Rui Barbosa também diferenciava os detratores e reformadores do júri. Para ele, muitos dos reformadores, na verdade, queriam a abolição do Tribunal do Júri sob o pretexto de modernização do sistema judiciário. Ele acreditava que a abolição do júri seria um grande retrocesso, pois retiraria do povo o poder de participar ativamente da administração da justiça e escolher seus próprios julgadores.


Em sua visão, o júri era um instituto indispensável para a defesa da liberdade e para a proteção do cidadão contra a tirania do Estado. Rui Barbosa defendia que o Júri precisava ser aprimorado, mas nunca abolido.


Recentemente, o ministro do STF Dias Toffoli também se manifestou contra o Tribunal do Júri, reacendendo o debate sobre sua eficiência e relevância no sistema judiciário brasileiro.


É importante lembrar que o Tribunal do Júri é uma parte fundamental da nossa democracia, garantido pela Constituição Federal. Ele é responsável por julgar crimes contra a vida e é formado por sete jurados escolhidos aleatoriamente na sociedade.
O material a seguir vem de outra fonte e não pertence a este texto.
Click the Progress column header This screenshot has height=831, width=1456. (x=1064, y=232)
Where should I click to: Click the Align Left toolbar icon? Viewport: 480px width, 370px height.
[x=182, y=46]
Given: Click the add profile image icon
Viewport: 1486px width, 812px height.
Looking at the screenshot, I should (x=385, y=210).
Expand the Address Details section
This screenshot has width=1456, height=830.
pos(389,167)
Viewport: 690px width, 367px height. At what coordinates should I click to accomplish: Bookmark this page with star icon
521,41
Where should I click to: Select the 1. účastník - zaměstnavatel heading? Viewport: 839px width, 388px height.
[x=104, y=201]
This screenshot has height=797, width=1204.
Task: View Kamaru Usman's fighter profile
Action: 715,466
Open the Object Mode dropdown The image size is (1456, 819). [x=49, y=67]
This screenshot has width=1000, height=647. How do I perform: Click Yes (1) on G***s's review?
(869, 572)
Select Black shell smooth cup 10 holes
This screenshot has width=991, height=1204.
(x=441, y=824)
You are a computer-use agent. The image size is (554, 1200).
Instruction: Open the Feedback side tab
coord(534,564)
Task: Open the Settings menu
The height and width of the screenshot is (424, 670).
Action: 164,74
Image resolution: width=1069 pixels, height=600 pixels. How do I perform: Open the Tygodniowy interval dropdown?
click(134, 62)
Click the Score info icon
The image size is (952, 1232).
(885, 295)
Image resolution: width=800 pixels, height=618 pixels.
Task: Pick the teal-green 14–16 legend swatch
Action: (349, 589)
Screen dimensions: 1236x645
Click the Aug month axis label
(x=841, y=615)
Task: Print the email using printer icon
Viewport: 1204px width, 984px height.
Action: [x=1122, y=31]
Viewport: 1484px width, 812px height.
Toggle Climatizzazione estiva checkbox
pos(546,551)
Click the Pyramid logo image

Na minha opinião, o que está em crise não é o júri em si, mas sim a defesa e o respeito à lei e à Constituição Federal. O Tribunal do Júri é uma instituição de justiça e não deve ser usado apenas para satisfazer o sentimento de impunidade da sociedade.


Muitas vezes, as críticas ao júri vêm de pessoas que não entendem sua verdadeira essência. É no Tribunal do Júri que o Direito se torna real, onde a defesa tem voz e onde é possível denunciar todas as ilegalidades cometidas durante o processo. O julgamento por sete pessoas leigas tem grande chance de ser razoável.


O Júri não é problema, é solução. Precisamos garantir uma formação crítica adequada e uma postura responsável dos envolvidos, mas não podemos permitir que, em nome da modernização, os direitos fundamentais sejam desconsiderados. O Júri é importante justamente porque ele não está falido!


Assim, o Tribunal do Júri segue como um tema que provoca debates fervorosos e reflexões entre profissionais do Direito e cidadãos. É fundamental valorizar a relevância desse mecanismo na nossa democracia e buscar aprimorar sua atuação, sem deixar de lado sua essência primordial. Afinal, a participação popular na aplicação da lei é um componente crucial para fortalecer a cidadania e a democracia no sistema judiciário brasileiro.


Referências bibliográficas:


SONTAG, Ricardo. " A eloquência farfalhante da tribuna do júri": o tribunal popular e a lei em Nelson Hungria. História (São Paulo), v. 28, p. 267-302, 2009.


FUCK, LUcIANO FELícIO. Memória jurisprudencial Ministro Nelson Hungria. Supremo Tribunal Federal, 2012.


BARBOSA, Ruy. O júri sob todos os aspectos: textos de Ruy Barbosa sôbre a teoria ea prática de instituição. Editora Nacional de Direito, 1950.